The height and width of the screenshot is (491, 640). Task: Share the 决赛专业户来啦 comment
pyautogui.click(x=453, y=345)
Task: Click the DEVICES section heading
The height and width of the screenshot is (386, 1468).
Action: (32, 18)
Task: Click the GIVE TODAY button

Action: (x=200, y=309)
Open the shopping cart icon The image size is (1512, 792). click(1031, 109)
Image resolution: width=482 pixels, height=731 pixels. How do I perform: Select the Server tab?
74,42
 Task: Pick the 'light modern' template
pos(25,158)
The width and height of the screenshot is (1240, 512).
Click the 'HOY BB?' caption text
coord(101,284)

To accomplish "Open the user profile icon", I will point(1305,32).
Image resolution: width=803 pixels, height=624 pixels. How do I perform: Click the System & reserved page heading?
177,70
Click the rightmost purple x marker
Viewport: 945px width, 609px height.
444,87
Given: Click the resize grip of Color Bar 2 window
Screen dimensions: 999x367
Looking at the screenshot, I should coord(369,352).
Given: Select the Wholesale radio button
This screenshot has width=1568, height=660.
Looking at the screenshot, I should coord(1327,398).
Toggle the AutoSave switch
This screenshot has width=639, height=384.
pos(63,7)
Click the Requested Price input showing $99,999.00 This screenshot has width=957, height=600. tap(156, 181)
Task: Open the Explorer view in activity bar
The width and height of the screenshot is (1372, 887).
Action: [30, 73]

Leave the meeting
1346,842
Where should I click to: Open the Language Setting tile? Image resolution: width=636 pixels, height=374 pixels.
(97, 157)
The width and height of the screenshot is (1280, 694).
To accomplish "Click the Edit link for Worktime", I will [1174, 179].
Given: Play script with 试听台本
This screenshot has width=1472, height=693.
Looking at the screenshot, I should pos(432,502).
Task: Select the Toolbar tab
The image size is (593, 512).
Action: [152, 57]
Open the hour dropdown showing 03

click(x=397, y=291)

^^^^

◆ Your instructions
Go through the records and show every line with the string "accomplish" in it.

◆ Answer for the task
To accomplish "Open the user profile icon", I will point(1305,32).
To accomplish "Click the Edit link for Worktime", I will [1174, 179].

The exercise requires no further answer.